### Goal of the exercise
With the records in front of you, set every one of them down exactly.

### Stored data
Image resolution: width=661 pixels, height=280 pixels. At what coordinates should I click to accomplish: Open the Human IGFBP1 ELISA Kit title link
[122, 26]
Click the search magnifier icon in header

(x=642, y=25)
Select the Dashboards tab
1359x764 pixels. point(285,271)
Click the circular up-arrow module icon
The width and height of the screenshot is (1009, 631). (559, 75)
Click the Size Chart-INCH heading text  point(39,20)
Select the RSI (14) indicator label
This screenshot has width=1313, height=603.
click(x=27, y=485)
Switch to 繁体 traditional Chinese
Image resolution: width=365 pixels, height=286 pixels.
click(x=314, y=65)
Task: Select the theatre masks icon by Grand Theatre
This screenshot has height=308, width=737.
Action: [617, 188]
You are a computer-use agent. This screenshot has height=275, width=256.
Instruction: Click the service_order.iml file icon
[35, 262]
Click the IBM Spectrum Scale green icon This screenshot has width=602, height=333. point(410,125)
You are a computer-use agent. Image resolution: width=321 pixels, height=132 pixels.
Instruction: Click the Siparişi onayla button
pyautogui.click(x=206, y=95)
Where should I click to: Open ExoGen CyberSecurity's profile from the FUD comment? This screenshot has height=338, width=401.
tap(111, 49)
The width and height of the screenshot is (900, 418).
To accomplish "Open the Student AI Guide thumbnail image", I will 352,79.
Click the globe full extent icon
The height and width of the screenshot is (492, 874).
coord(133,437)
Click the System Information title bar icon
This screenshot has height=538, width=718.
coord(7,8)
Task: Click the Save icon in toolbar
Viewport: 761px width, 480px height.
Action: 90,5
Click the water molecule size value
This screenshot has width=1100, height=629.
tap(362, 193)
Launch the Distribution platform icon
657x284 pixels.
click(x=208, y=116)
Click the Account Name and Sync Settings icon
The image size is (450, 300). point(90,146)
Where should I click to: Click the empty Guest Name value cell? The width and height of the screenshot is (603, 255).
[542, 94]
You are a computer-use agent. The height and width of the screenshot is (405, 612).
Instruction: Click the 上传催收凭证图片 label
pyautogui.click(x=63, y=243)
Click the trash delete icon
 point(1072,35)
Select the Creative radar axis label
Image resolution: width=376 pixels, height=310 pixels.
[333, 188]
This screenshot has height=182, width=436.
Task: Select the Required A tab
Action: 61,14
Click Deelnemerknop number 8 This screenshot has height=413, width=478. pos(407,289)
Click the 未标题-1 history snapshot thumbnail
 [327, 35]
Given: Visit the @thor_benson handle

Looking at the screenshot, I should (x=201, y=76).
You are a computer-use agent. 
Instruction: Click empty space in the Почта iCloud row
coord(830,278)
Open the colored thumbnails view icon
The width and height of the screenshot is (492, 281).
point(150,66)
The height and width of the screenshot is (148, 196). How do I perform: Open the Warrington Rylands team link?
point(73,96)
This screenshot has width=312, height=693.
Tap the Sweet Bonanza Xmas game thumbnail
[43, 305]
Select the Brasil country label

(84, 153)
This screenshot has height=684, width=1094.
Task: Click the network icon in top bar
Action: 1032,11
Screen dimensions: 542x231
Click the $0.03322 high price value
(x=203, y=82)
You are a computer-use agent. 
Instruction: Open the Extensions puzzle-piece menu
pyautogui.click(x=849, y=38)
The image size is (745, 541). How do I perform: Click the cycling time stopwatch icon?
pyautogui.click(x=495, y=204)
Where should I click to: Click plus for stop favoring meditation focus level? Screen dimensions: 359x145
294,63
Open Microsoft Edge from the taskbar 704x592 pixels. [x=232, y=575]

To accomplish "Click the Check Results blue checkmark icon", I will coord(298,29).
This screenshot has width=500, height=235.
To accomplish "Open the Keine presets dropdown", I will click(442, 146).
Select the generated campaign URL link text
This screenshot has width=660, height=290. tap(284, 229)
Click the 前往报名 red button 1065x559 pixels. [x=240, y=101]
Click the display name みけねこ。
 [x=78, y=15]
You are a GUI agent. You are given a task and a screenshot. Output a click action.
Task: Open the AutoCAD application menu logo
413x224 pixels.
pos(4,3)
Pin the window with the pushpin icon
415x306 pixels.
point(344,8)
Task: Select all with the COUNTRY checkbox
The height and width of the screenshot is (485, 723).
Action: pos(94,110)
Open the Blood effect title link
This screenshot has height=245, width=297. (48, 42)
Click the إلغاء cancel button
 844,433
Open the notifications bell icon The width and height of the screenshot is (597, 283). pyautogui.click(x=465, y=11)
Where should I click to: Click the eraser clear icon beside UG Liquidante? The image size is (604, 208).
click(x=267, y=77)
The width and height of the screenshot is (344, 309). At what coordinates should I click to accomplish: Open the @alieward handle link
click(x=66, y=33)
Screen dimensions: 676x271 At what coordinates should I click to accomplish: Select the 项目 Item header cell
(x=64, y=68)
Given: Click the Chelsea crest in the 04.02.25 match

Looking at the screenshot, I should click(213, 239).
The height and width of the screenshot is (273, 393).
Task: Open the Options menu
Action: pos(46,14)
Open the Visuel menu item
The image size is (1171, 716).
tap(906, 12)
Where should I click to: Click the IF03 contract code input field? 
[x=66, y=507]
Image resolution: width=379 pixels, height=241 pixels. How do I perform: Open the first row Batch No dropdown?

### Answer to this exercise
Image resolution: width=661 pixels, height=280 pixels. At what coordinates should I click to accomplish: Open the Human IGFBP1 ELISA Kit title link
[122, 26]
Click the search magnifier icon in header

(x=642, y=25)
Select the Dashboards tab
1359x764 pixels. point(285,271)
Click the circular up-arrow module icon
The width and height of the screenshot is (1009, 631). (559, 75)
Click the Size Chart-INCH heading text  point(39,20)
Select the RSI (14) indicator label
This screenshot has width=1313, height=603.
click(x=27, y=485)
Switch to 繁体 traditional Chinese
Image resolution: width=365 pixels, height=286 pixels.
click(x=314, y=65)
Task: Select the theatre masks icon by Grand Theatre
This screenshot has height=308, width=737.
Action: [617, 188]
You are a computer-use agent. This screenshot has height=275, width=256.
Instruction: Click the service_order.iml file icon
[35, 262]
Click the IBM Spectrum Scale green icon This screenshot has width=602, height=333. point(410,125)
You are a computer-use agent. Image resolution: width=321 pixels, height=132 pixels.
Instruction: Click the Siparişi onayla button
pyautogui.click(x=206, y=95)
Where should I click to: Open ExoGen CyberSecurity's profile from the FUD comment? This screenshot has height=338, width=401.
tap(111, 49)
The width and height of the screenshot is (900, 418).
To accomplish "Open the Student AI Guide thumbnail image", I will 352,79.
Click the globe full extent icon
The height and width of the screenshot is (492, 874).
coord(133,437)
Click the System Information title bar icon
This screenshot has height=538, width=718.
coord(7,8)
Task: Click the Save icon in toolbar
Viewport: 761px width, 480px height.
Action: 90,5
Click the water molecule size value
This screenshot has width=1100, height=629.
tap(362, 193)
Launch the Distribution platform icon
657x284 pixels.
click(x=208, y=116)
Click the Account Name and Sync Settings icon
The image size is (450, 300). point(90,146)
Where should I click to: Click the empty Guest Name value cell? The width and height of the screenshot is (603, 255).
[542, 94]
You are a computer-use agent. The height and width of the screenshot is (405, 612).
Instruction: Click the 上传催收凭证图片 label
pyautogui.click(x=63, y=243)
Click the trash delete icon
 point(1072,35)
Select the Creative radar axis label
Image resolution: width=376 pixels, height=310 pixels.
[333, 188]
This screenshot has height=182, width=436.
Task: Select the Required A tab
Action: 61,14
Click Deelnemerknop number 8 This screenshot has height=413, width=478. pos(407,289)
Click the 未标题-1 history snapshot thumbnail
 [327, 35]
Given: Visit the @thor_benson handle

Looking at the screenshot, I should (x=201, y=76).
You are a computer-use agent. 
Instruction: Click empty space in the Почта iCloud row
coord(830,278)
Open the colored thumbnails view icon
The width and height of the screenshot is (492, 281).
point(150,66)
The height and width of the screenshot is (148, 196). How do I perform: Open the Warrington Rylands team link?
point(73,96)
This screenshot has width=312, height=693.
Tap the Sweet Bonanza Xmas game thumbnail
[43, 305]
Select the Brasil country label

(84, 153)
This screenshot has height=684, width=1094.
Task: Click the network icon in top bar
Action: 1032,11
Screen dimensions: 542x231
Click the $0.03322 high price value
(x=203, y=82)
You are a computer-use agent. 
Instruction: Open the Extensions puzzle-piece menu
pyautogui.click(x=849, y=38)
The image size is (745, 541). How do I perform: Click the cycling time stopwatch icon?
pyautogui.click(x=495, y=204)
Where should I click to: Click plus for stop favoring meditation focus level? Screen dimensions: 359x145
294,63
Open Microsoft Edge from the taskbar 704x592 pixels. [x=232, y=575]

To accomplish "Click the Check Results blue checkmark icon", I will coord(298,29).
This screenshot has width=500, height=235.
To accomplish "Open the Keine presets dropdown", I will click(442, 146).
Select the generated campaign URL link text
This screenshot has width=660, height=290. tap(284, 229)
Click the 前往报名 red button 1065x559 pixels. [x=240, y=101]
Click the display name みけねこ。
 [x=78, y=15]
You are a GUI agent. You are given a task and a screenshot. Output a click action.
Task: Open the AutoCAD application menu logo
413x224 pixels.
pos(4,3)
Pin the window with the pushpin icon
415x306 pixels.
point(344,8)
Task: Select all with the COUNTRY checkbox
The height and width of the screenshot is (485, 723).
Action: pos(94,110)
Open the Blood effect title link
This screenshot has height=245, width=297. (48, 42)
Click the إلغاء cancel button
 844,433
Open the notifications bell icon The width and height of the screenshot is (597, 283). pyautogui.click(x=465, y=11)
Where should I click to: Click the eraser clear icon beside UG Liquidante? The image size is (604, 208).
click(x=267, y=77)
The width and height of the screenshot is (344, 309). At what coordinates should I click to accomplish: Open the @alieward handle link
click(x=66, y=33)
Screen dimensions: 676x271 At what coordinates should I click to accomplish: Select the 项目 Item header cell
(x=64, y=68)
Given: Click the Chelsea crest in the 04.02.25 match

Looking at the screenshot, I should click(213, 239).
The height and width of the screenshot is (273, 393).
Task: Open the Options menu
Action: pos(46,14)
Open the Visuel menu item
The image size is (1171, 716).
tap(906, 12)
Where should I click to: Click the IF03 contract code input field? 
[x=66, y=507]
Image resolution: width=379 pixels, height=241 pixels. How do I perform: Open the first row Batch No dropdown?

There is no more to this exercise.